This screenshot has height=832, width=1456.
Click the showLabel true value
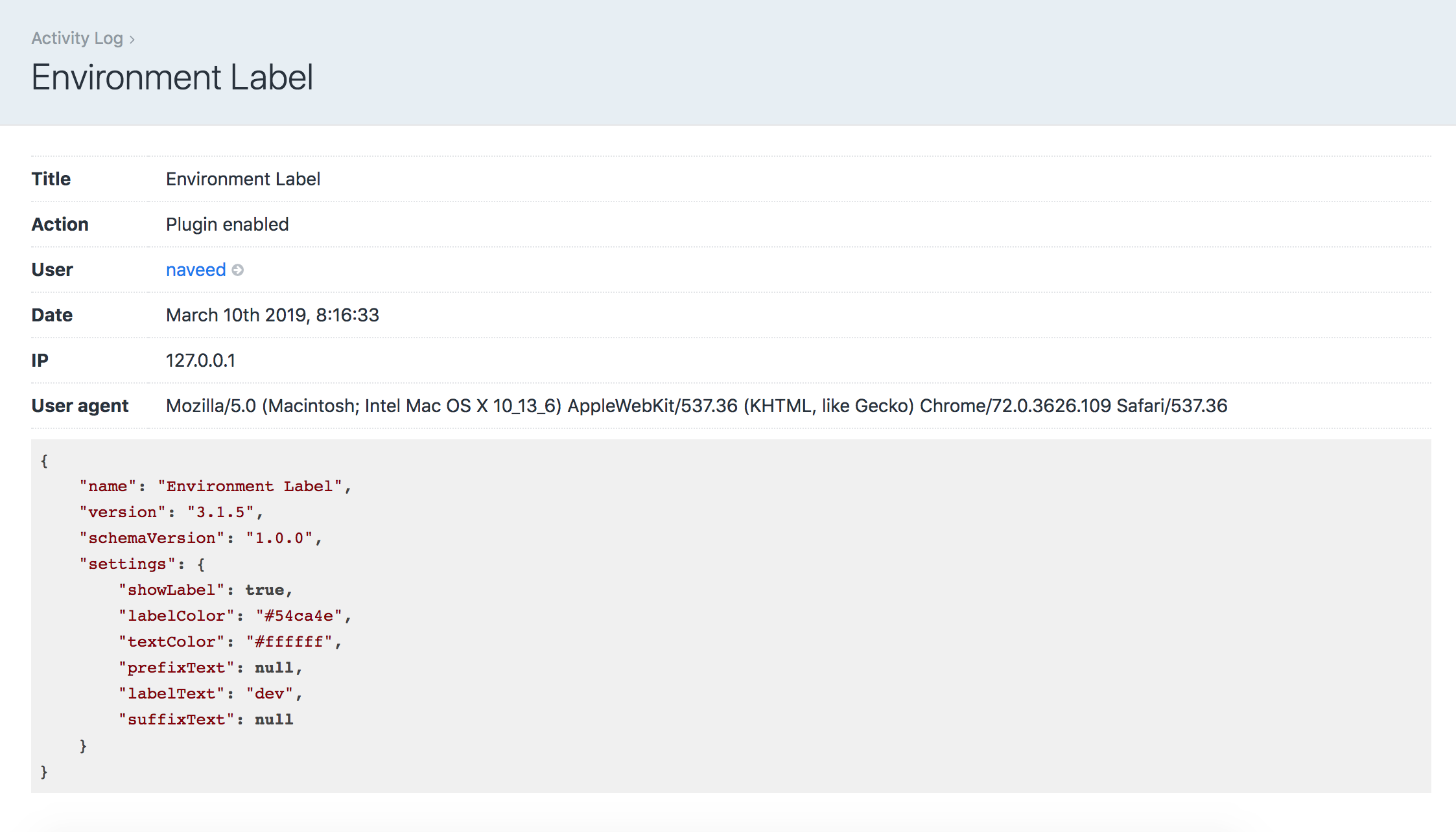click(x=264, y=590)
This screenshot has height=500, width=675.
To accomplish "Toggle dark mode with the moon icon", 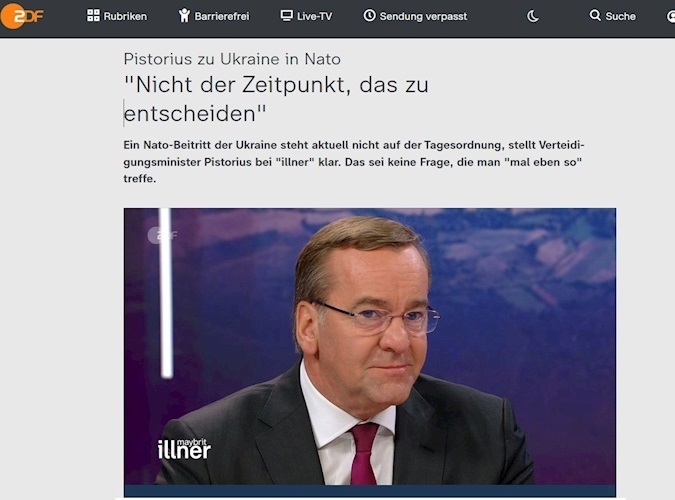I will coord(533,16).
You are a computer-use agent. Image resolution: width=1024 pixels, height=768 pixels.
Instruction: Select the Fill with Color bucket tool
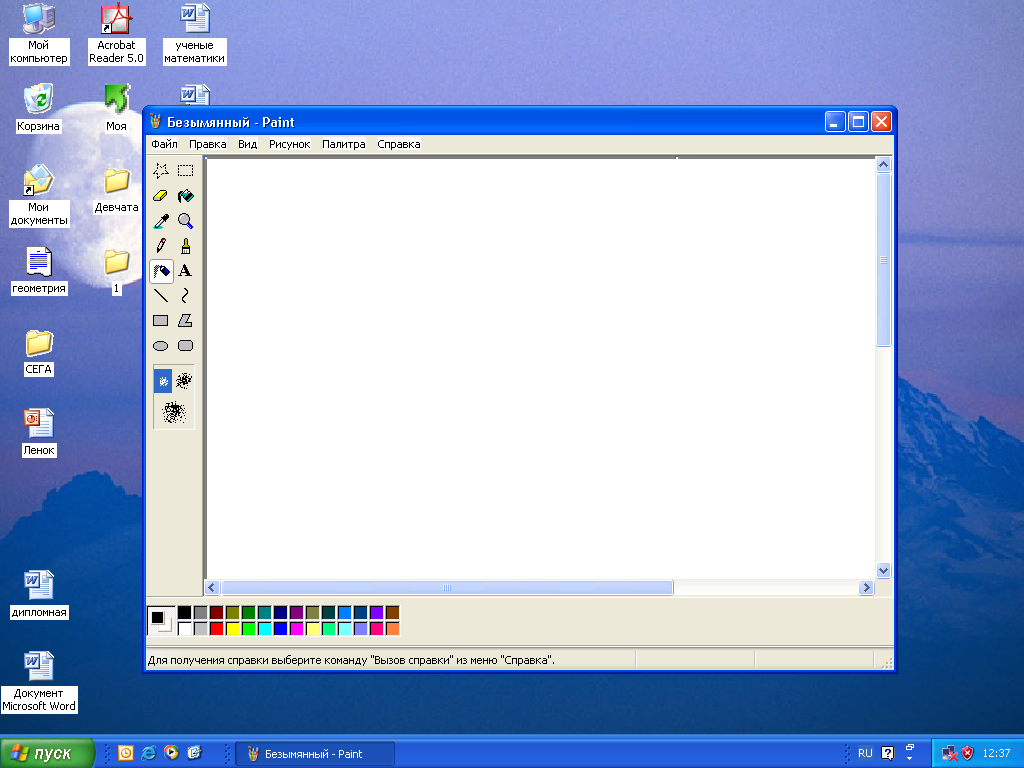pyautogui.click(x=185, y=196)
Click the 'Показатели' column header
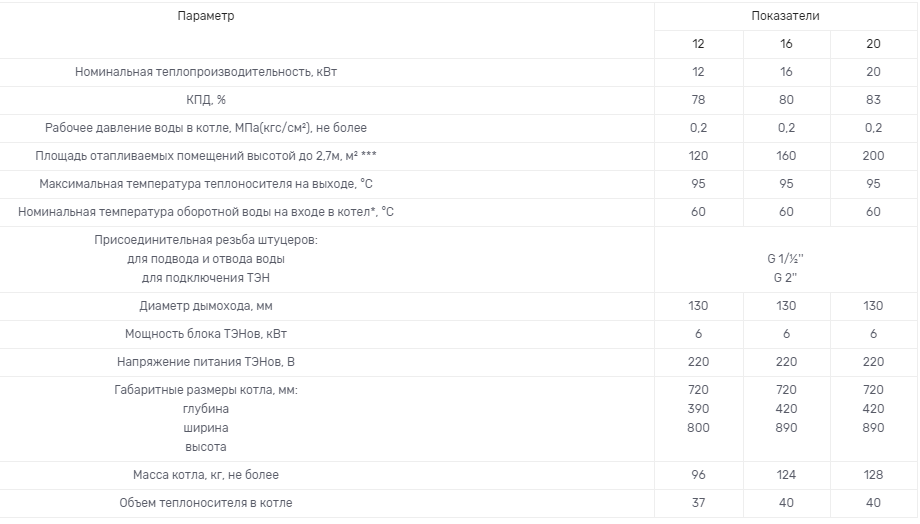The image size is (920, 524). point(785,16)

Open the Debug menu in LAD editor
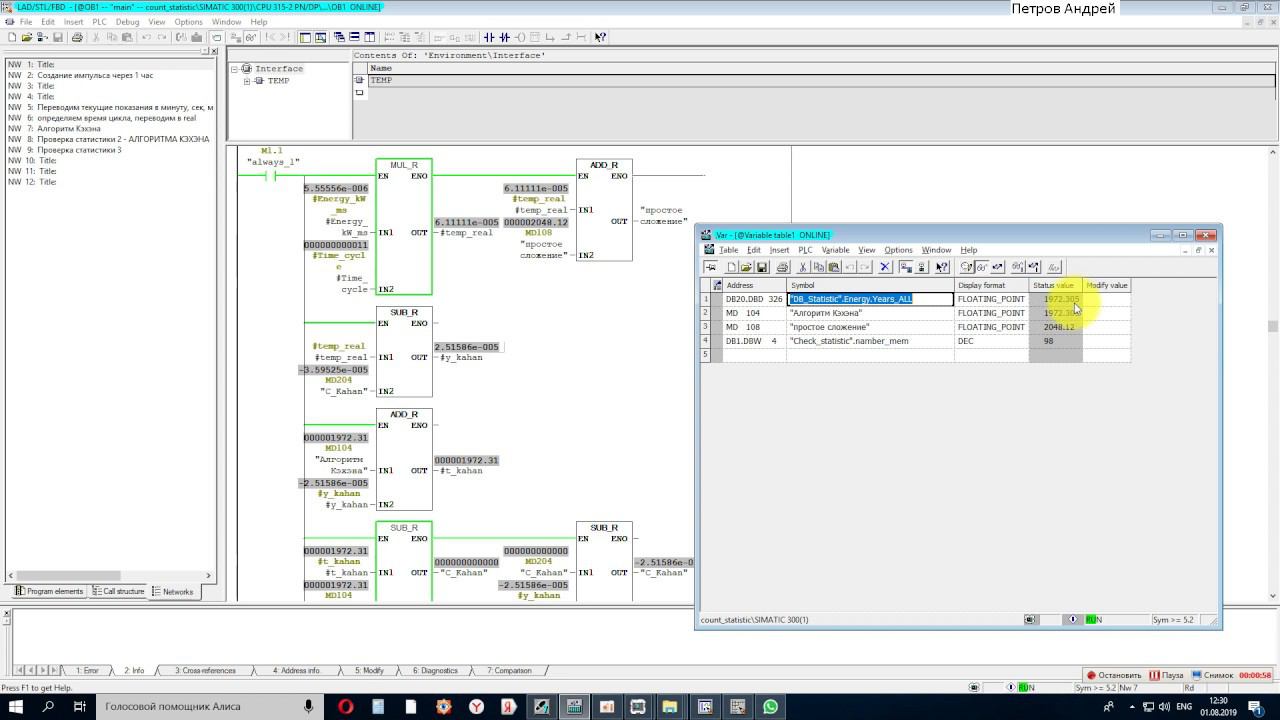127,22
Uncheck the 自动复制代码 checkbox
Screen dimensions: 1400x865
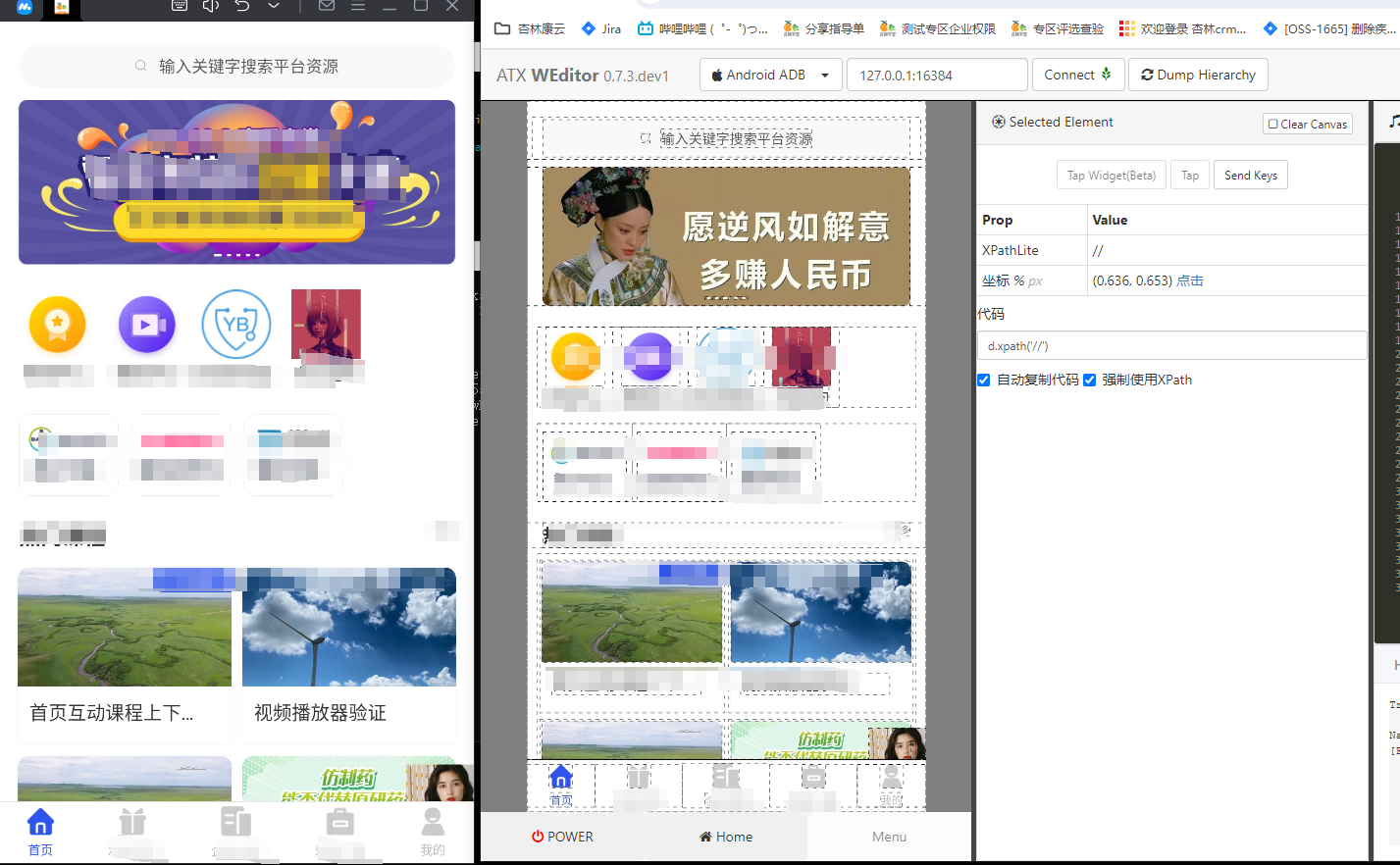983,380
◆ ◆ ◆
▶ _Problem to solve_
List every line of the entries above that contains the word "This", copying each line in full.

▶ _Response_
This screenshot has height=832, width=1456.
This screenshot has height=500, width=675.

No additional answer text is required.